Debi’s stitches eventually healed, but the residue remained: a sister who spent her life trying to patch a relationship that started with a four-year-old girl bleeding on a fence while a teenager screeched away into the dark.
The Era of the Yank
Ten years before my own memory of the "No" solidified, the transformer was already sparking under the weight of a non-nuclear decay. This was the era of my eldest brother, Adam. He was the first load the system couldn't quite handle. He remembers the mother who would seize him by the arm, her fingernails digging into his skin like talons, thrusting him into the backseat of a vw bug.
In this era, the system tried to shed the load to prevent a total meltdown. They sent Adam away—an exile to the grandparents. While my mother operated as the fugitive, my father was a man trapped in a different frequency. Professionally, he was a man of actuarial precision, someone who understood the fine print of survival and the mitigation of risk. But at home, he was struggling with his own internal primary. He found a way to send a signal of grace through the mail; he would write letters to his exiled son and include a single, perfectly folded paper airplane. It was a silent, aerodynamic promise of a ground that he couldn't yet provide in person.

(DATASET CONTENT)
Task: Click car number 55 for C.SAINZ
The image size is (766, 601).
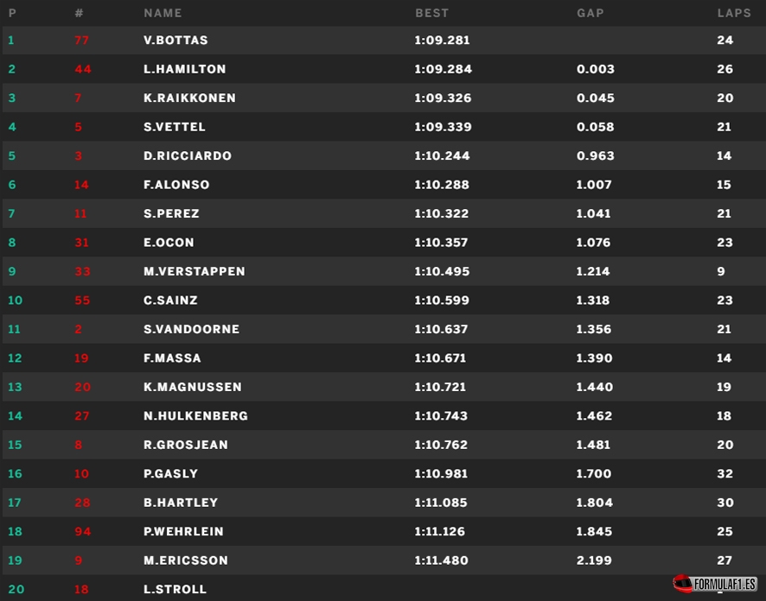Action: point(82,300)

(GOAL 1)
Answer these about the memoir excerpt:
(a) Where was Adam sent away to?
(b) What did the father include with each letter to his exiled son?
(c) What vehicle did the mother thrust Adam into?
(GOAL 2)
Rewrite the memoir excerpt from "In this era, the" up to and including "provide in person.", updating "paper airplane" to "paper crane".

(FINAL ANSWER 1)
(a) To the grandparents.
(b) A single, perfectly folded paper airplane.
(c) The backseat of a vw bug.

(FINAL ANSWER 2)
In this era, the system tried to shed the load to prevent a total meltdown. They sent Adam away—an exile to the grandparents. While my mother operated as the fugitive, my father was a man trapped in a different frequency. Professionally, he was a man of actuarial precision, someone who understood the fine print of survival and the mitigation of risk. But at home, he was struggling with his own internal primary. He found a way to send a signal of grace through the mail; he would write letters to his exiled son and include a single, perfectly folded paper crane. It was a silent, aerodynamic promise of a ground that he couldn't yet provide in person.